L-Systeme - Pflanzen
Visualisierung
Die folgende Liste von Arbeitsschritten1 hilft bei der Planung der Arbeit:
- Wir analysieren das Objekt in mehreren Zuständen in der Natur (Beobachtung) und / oder in einem Laboratorium
- Wir stellen auf nichtformalem Weg die Regeln auf
- Wir bringen die Regeln und den Anfangszustand durch ein L-System zum Ausdruck
- Wir lassen eine Simulation auf dem Computer laufen, die eine lange Zeichenkette erzeugt.
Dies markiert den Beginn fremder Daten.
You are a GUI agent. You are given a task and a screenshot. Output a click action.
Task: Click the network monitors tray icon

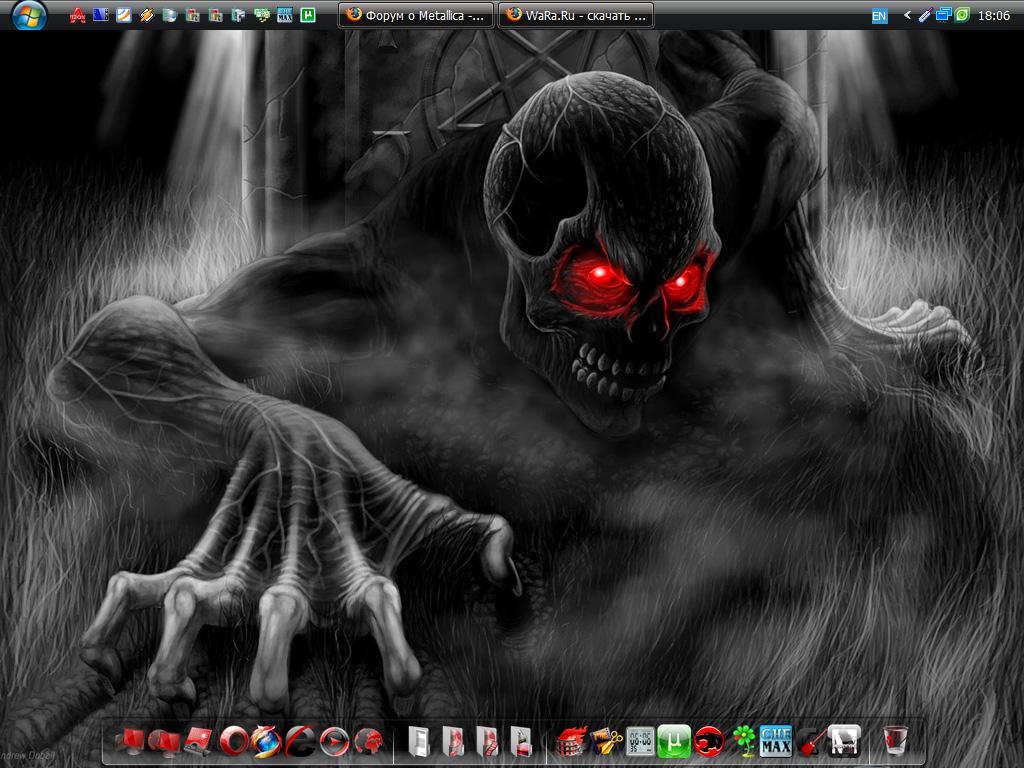pos(942,16)
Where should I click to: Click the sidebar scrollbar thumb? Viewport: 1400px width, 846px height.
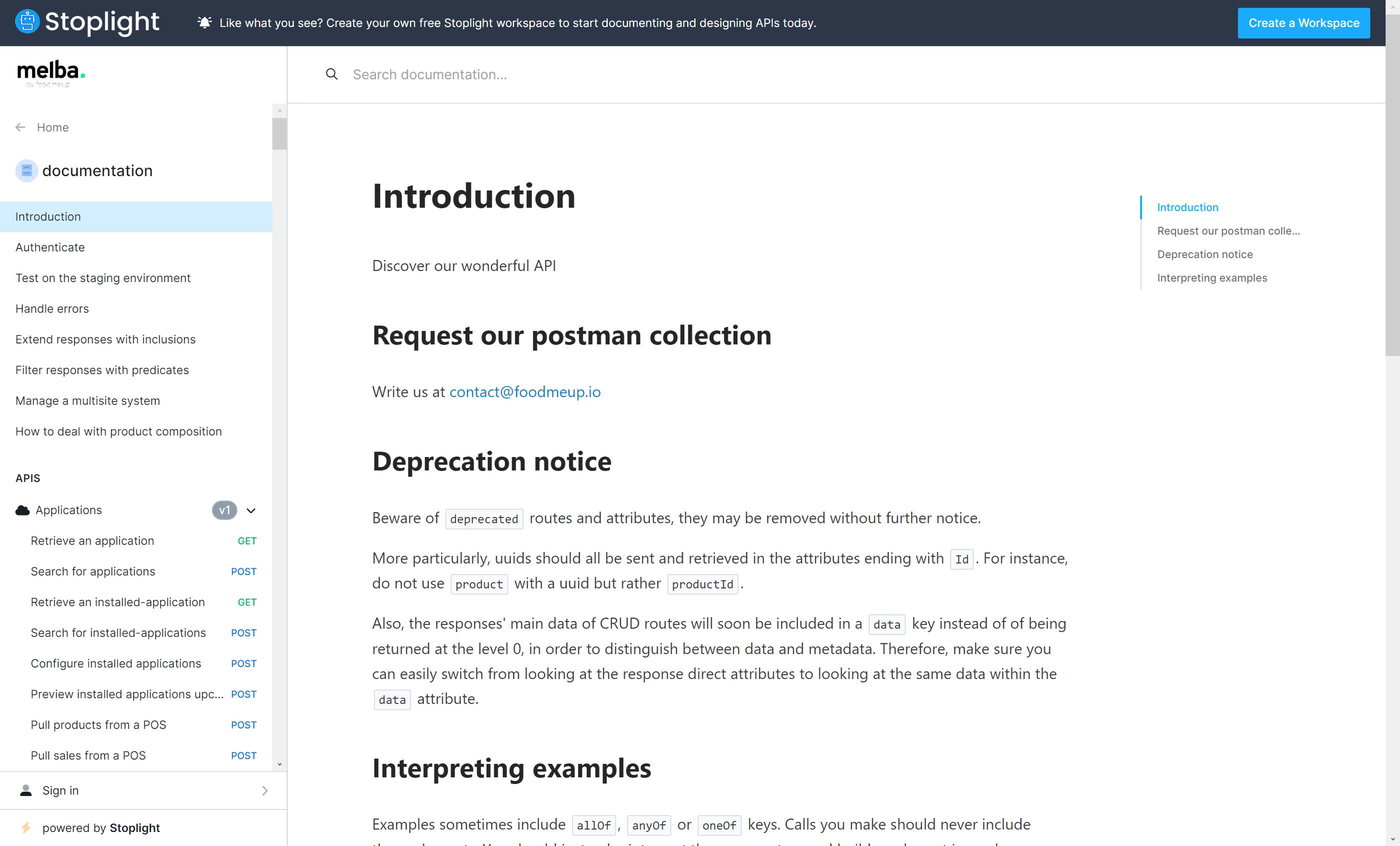pyautogui.click(x=279, y=134)
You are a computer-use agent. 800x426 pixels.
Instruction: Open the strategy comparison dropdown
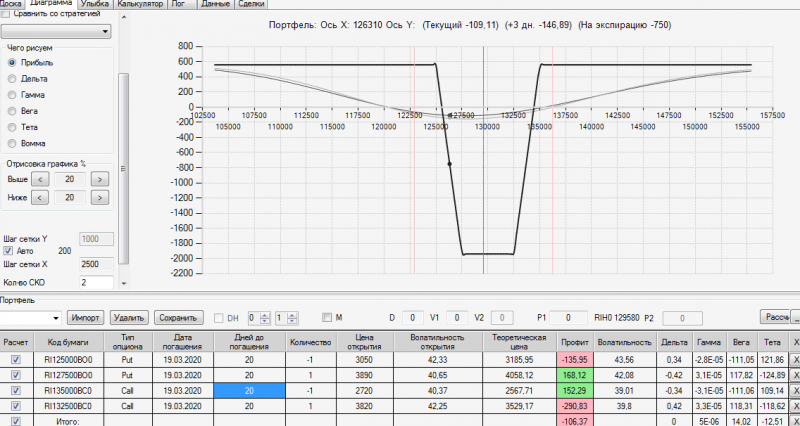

- Wir übersetzen das Resultat in eine graphische Ausgabe
- Wir vergleichen das Bild (oder mehrere Bilder von verschiedenen Stadien) mit dem Verhalten des wirklichen Objekts
- Wir nehmen falls nötig Korrekturen vor und wiederholen die erforderlichen Schritte.
1Aus H.O.Peitgen: "Chaos, Bausteine der Ordnung", S. 514
Mit Hilfe der Erkenntnisse der Blattstellungslehre ist es einfach, das zweidimensionale L-System in ein konstruktionstopologisch richtiges 3D-L-System umzuwandeln. Nennen wir den Divergenzwinkel ρ und den Achsenwinkel α. Dann heißen ab jetzt die Schildkrötenbefehle:
+ Drehe dich um die eigene Achse im Winkel ρ
- Drehe dich um die eigene Achse im Winkel -ρ
/ Neige dich im Winkel α
\ Neige dich im Winkel -α
Die Drehungsachse des Divergenzwinkels definiert sich durch die Schnittmenge der Frontalebene und der Saggitalebene (y-Achse), die des Neigungswinkels durch die Schnittmenge der Saggitalebene und der Horizontalebene (z-Achse). Das Koordinatensystem bewegt sich stets mit der Schildkröte (d.h. die y-Achse verläuft stets vom Kopf zum Schwanz, die z-Achse vom Bauch zur Panzerdecke).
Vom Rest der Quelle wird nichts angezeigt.